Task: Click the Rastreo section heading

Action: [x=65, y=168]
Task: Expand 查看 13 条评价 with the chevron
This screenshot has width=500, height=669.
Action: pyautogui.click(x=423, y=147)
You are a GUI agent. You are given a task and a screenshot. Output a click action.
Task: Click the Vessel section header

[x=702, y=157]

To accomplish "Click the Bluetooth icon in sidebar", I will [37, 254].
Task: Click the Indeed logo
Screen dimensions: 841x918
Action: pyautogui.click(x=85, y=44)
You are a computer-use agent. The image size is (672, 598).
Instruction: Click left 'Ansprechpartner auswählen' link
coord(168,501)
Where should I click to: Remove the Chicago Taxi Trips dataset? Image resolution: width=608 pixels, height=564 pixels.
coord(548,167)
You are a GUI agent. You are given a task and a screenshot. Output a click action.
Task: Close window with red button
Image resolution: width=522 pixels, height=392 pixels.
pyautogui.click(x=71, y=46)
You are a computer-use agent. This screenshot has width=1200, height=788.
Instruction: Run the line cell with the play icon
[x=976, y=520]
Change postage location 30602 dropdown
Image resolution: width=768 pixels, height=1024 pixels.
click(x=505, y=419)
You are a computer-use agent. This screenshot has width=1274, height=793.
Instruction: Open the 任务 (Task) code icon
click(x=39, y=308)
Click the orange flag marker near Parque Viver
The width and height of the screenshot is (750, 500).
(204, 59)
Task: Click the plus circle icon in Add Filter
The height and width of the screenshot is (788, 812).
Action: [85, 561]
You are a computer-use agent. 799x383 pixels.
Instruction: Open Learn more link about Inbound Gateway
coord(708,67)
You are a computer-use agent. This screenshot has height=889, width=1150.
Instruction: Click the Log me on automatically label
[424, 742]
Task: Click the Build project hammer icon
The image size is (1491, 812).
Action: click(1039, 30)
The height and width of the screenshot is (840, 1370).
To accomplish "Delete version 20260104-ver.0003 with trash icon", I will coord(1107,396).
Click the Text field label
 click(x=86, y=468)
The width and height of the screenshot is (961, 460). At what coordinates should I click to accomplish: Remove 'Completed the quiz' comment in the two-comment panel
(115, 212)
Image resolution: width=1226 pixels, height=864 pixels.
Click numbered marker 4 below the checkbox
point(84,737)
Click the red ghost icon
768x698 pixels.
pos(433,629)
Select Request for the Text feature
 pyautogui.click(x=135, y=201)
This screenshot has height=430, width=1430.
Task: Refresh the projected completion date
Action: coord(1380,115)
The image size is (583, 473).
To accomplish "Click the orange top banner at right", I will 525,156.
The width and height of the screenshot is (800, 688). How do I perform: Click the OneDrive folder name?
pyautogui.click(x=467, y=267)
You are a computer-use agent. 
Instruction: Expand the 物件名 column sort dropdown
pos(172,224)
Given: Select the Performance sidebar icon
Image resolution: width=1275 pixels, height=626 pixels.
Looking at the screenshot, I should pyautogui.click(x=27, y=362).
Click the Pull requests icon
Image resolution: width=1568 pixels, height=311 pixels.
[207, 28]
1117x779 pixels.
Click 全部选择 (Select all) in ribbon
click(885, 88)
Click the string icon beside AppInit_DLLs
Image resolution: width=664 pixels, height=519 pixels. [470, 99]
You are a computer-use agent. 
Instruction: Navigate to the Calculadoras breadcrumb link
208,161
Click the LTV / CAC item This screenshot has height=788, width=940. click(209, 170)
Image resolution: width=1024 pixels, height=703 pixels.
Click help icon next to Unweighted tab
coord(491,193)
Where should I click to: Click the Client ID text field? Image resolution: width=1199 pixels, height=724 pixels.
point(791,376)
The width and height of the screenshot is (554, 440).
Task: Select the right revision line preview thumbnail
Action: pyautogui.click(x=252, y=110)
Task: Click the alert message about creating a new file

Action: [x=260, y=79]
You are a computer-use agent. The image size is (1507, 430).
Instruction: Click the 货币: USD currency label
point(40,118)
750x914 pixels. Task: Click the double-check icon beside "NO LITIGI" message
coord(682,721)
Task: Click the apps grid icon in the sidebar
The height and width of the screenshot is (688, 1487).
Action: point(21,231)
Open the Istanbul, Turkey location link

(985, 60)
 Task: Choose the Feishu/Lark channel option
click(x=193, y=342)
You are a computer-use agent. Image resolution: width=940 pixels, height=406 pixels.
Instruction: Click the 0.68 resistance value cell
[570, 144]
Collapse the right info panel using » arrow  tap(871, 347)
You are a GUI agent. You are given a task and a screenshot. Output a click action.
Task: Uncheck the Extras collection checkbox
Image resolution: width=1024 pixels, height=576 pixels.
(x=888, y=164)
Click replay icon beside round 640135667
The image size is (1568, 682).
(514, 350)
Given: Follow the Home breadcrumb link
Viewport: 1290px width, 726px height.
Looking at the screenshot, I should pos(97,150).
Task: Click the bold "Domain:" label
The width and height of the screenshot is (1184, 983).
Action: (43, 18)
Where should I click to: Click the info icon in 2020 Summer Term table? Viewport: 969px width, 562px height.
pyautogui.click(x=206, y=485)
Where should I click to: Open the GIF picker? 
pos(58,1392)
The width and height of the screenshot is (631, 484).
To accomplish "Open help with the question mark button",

**TO DO:** Check each line in the records above for the word "sidebar". Return those that have it.

**WRITTEN REPLY:**
To accomplish "Click the Bluetooth icon in sidebar", I will [37, 254].
Given: Select the Performance sidebar icon
Task: Click the apps grid icon in the sidebar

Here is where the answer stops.